MSNBC, whether you love them or hate them, has a very interesting piece on what they call the Elkhart Project — a series of stories and videos from our fellow Hoosiers up north in Elkhart County:
ELKHART, Ind.— Coroner John White is presiding over a sad tally in this northern Indiana county, tracking rising numbers of suicides he believes are linked to the lingering recession.
Rumors of an economic recovery may be whispered elsewhere, but here, where the downturn remains entrenched, 22 people have killed themselves this year, and two more cases were likely suicides, outpacing the county’s annual average of 16 self-inflicted deaths.
In more than a quarter of the cases, White said, distress caused by job loss or financial failure was cited as the last straw.
“We have a real problem,” said White. “They left notes specifically stating that the reason they did this was because of the economy.”
Debra K. Gibbs, a 54-year-old homemaker in Goshen, in Elkhart County, didn’t leave a note. Instead, she simply sent her worried daughter out for soda pop on a summer morning — and then shot herself in the head.
The infographic as part of the story is very interesting, particularly when you look at Gov. Mitch Daniels’ claims that Indiana, for much of his first term, was “an island of growth”. It seems that claim was buoyed by the Indianapolis-Carmel metro area and left out the other 2/3 of the state.
Starting in June 1994, when the data starts, Indiana wasn’t in a recession. Nor were many other states. Then, in December 2000, Indiana slipped into a recession along with nine other states. Indiana was the only midwestern state to be in a recession. A few months later in March 2001, Indiana was still in a recession but was joined by Michigan, Kentucky, West Virginia, Tennessee and Iowa (in the midwest). This was during the O’Bannon Administration.
Come August, 2001 Indiana was “an island of growth” — during the O’Bannon years.
Then, 9/11 hit and pretty much knocked the whole nation into a recession.

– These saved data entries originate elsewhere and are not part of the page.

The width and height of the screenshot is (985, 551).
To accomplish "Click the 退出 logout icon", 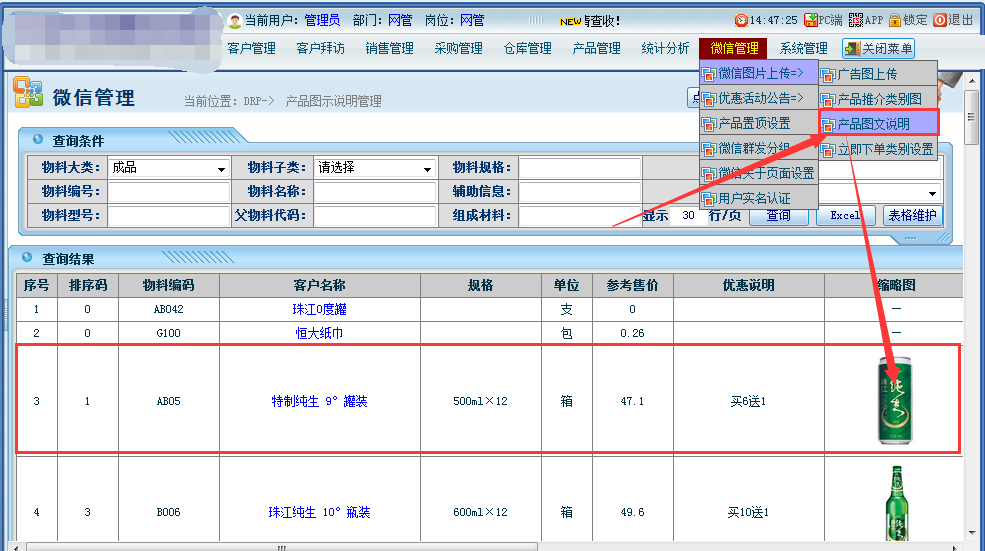I will pos(939,20).
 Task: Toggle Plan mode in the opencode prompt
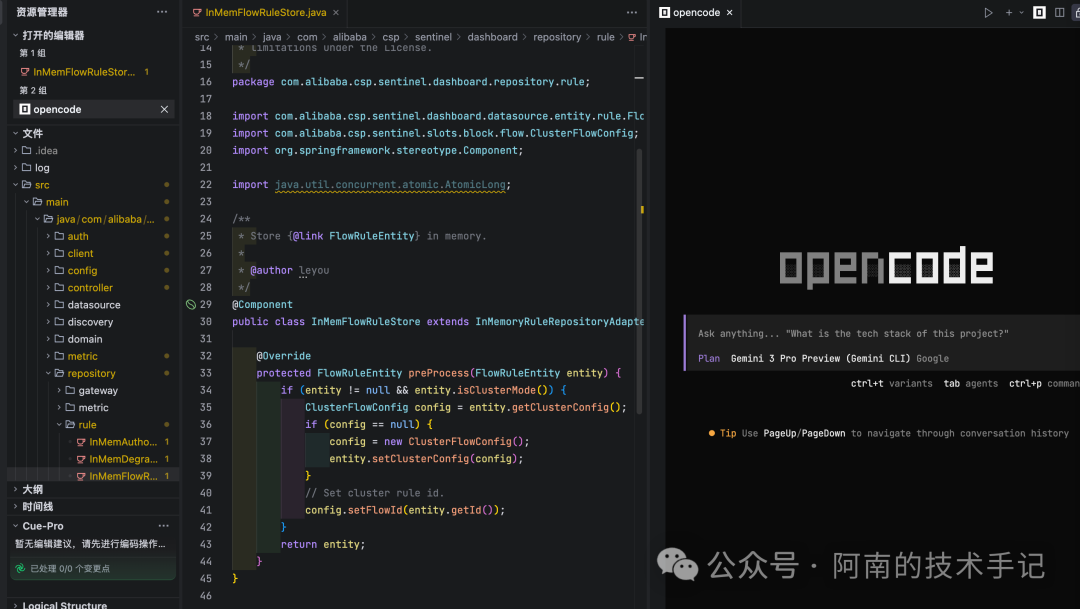coord(709,358)
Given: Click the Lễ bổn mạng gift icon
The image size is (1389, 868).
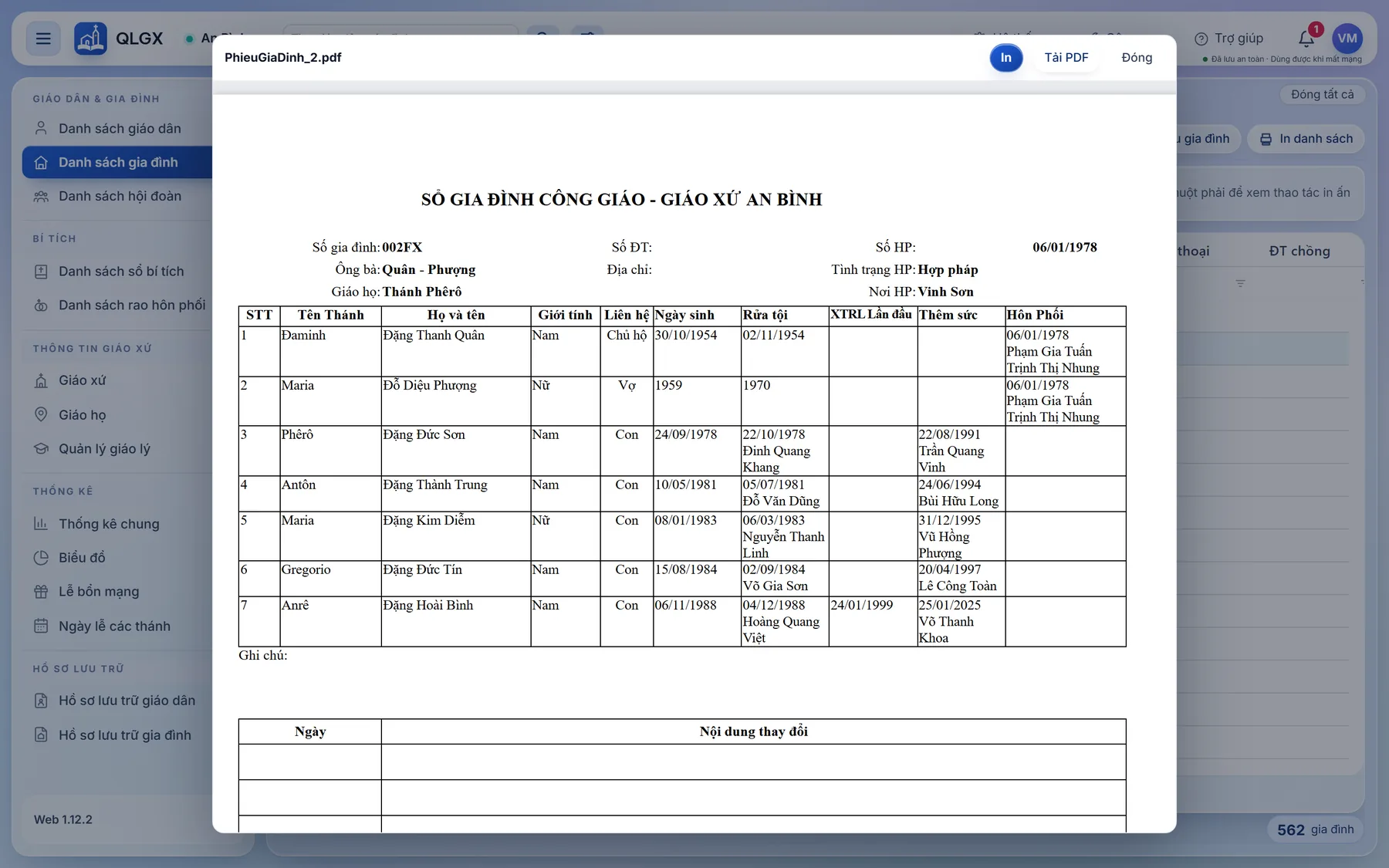Looking at the screenshot, I should (41, 592).
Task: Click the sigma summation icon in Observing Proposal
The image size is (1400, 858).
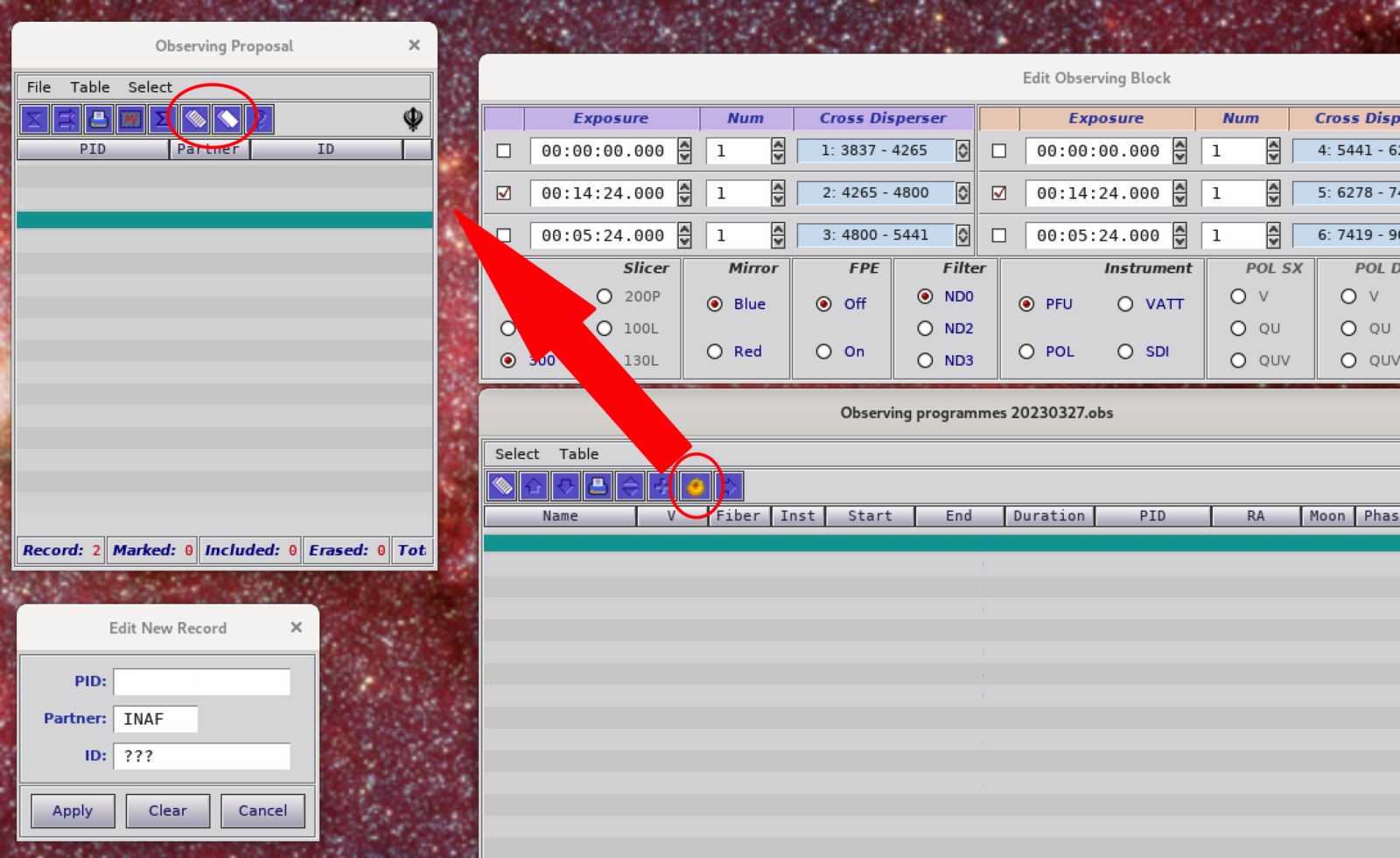Action: [x=162, y=119]
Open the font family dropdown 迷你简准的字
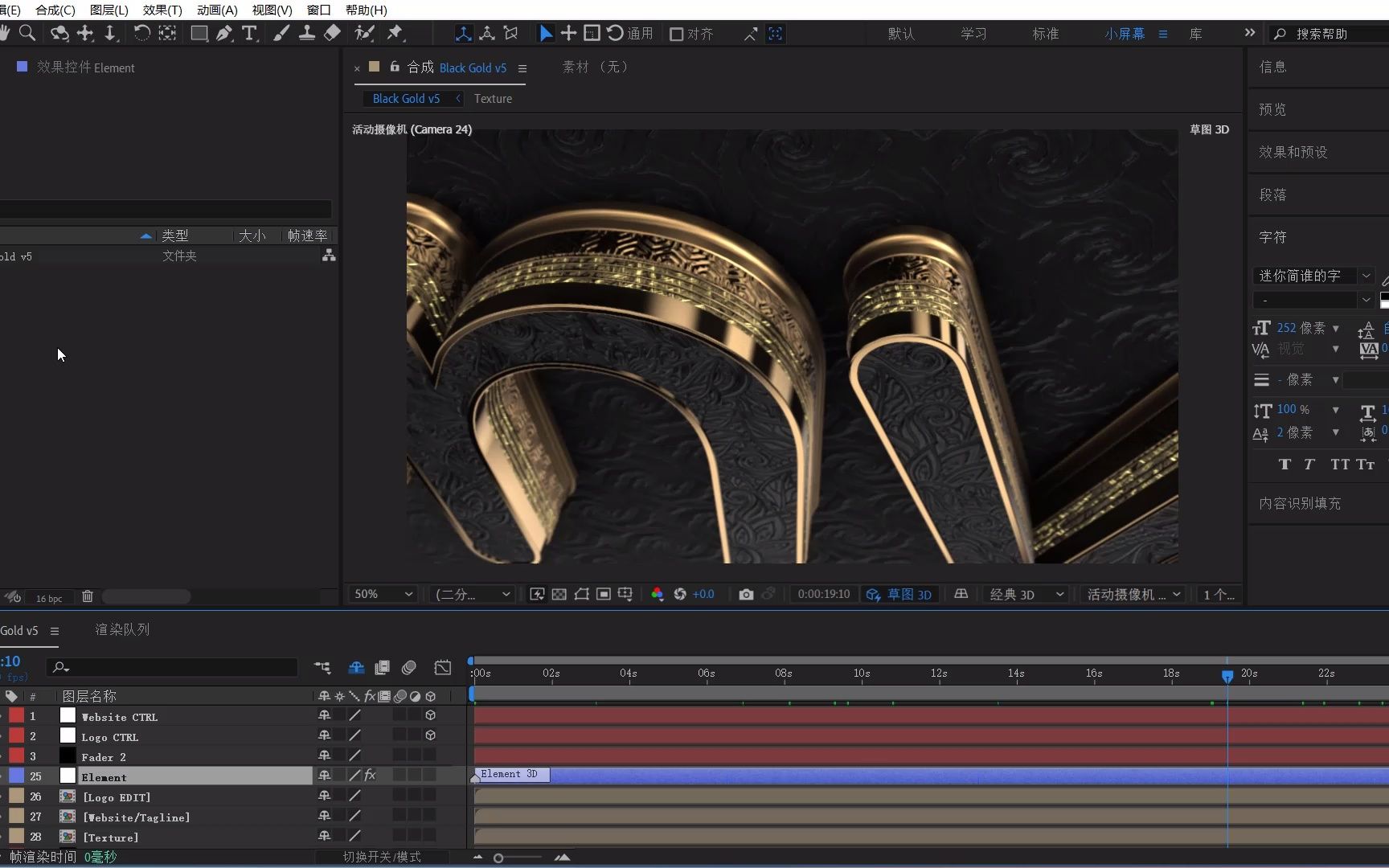 (x=1313, y=276)
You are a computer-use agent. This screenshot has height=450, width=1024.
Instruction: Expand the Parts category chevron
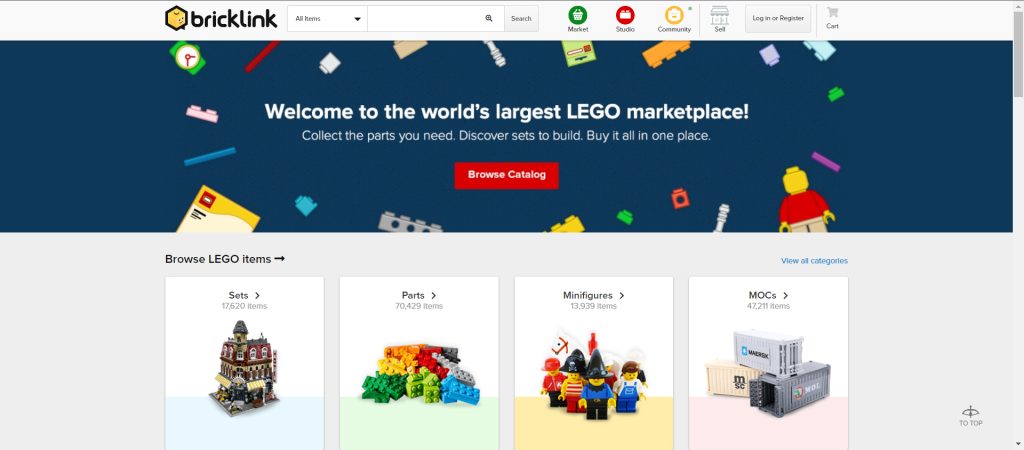(434, 295)
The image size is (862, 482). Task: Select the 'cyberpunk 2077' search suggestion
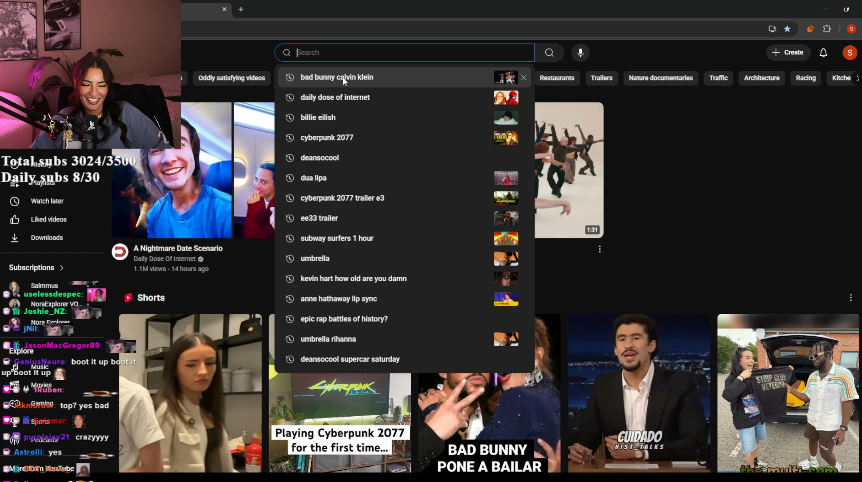coord(326,138)
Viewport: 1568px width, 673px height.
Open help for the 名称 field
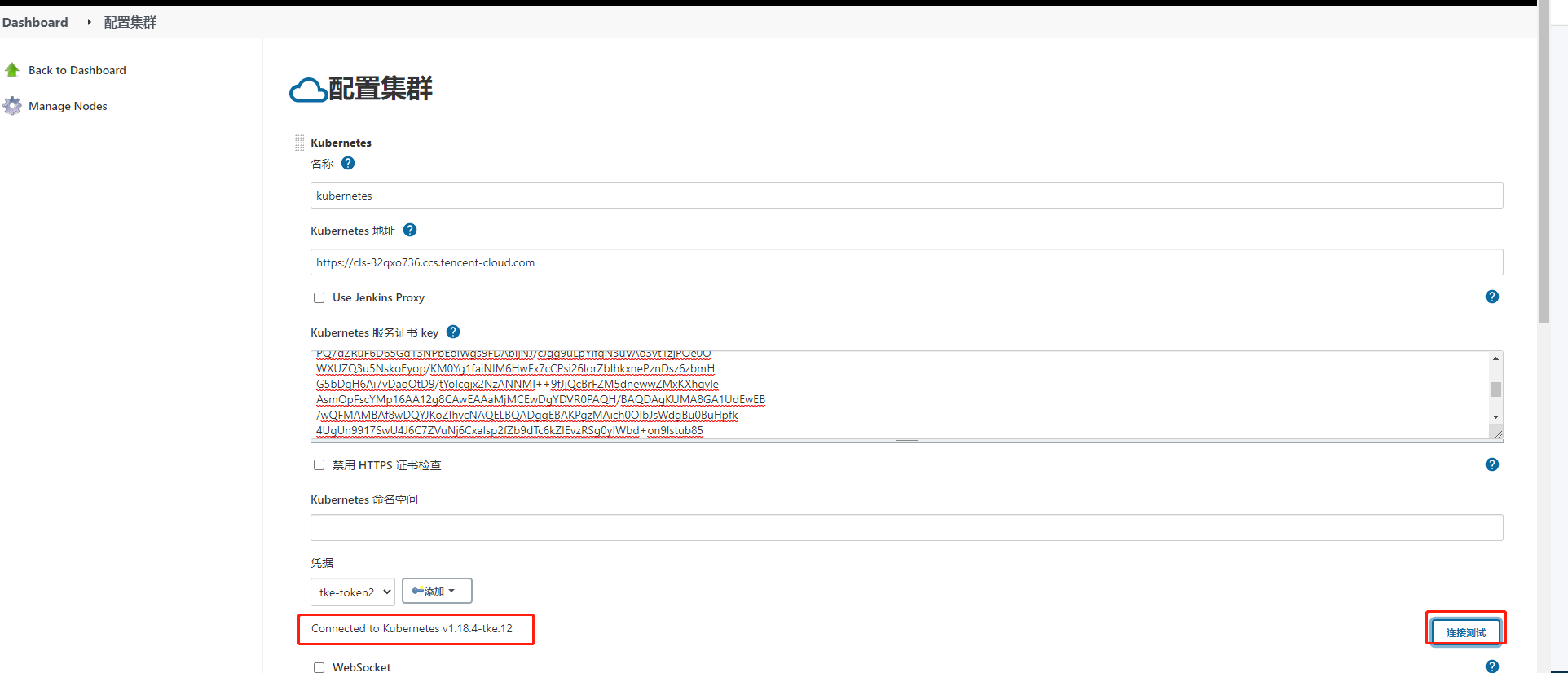pyautogui.click(x=348, y=163)
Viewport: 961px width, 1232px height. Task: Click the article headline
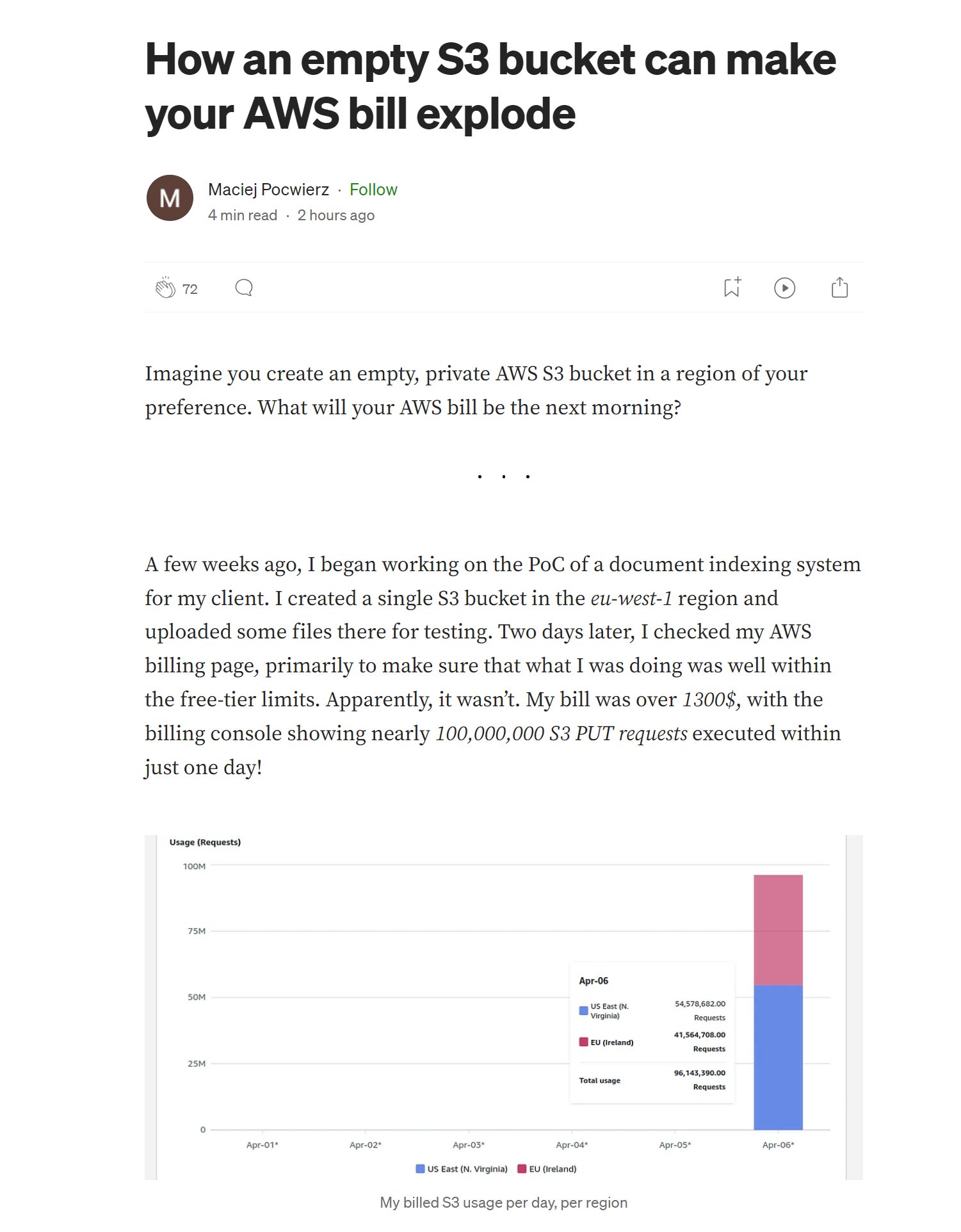point(490,86)
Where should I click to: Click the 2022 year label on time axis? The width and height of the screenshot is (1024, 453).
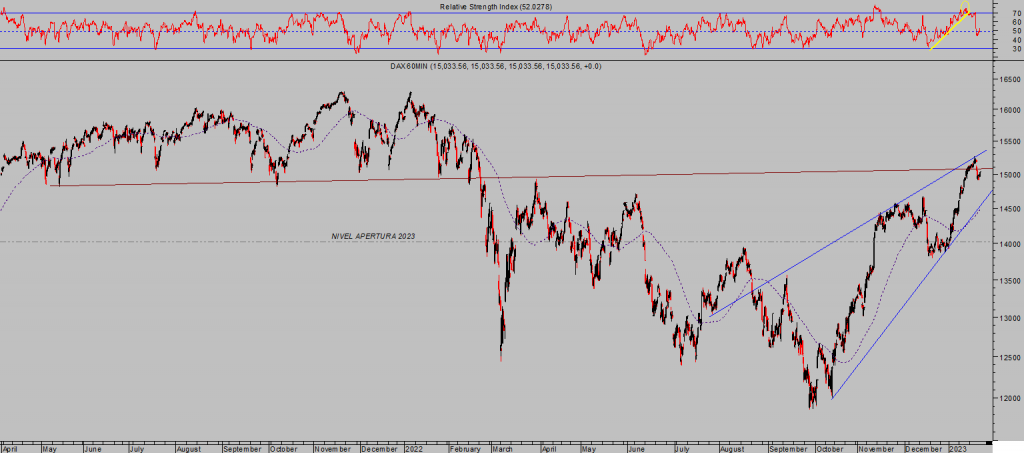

Fast-forward to November 2005 when Gov. Daniels took office, Indiana was “at risk”, likely from ballooning state debts. By December, we were expanding. A year later in 2006, we were in recession. During the 2008 campaign, Gov. Daniels was evidently twisting numbers because we most certainly were not “an island of growth”. We were more like a boat going down with the entire eastern seaboard.
Today, ironically, we are the “island of growth”. We’re one of the first states in the nation to be entering a recovery period.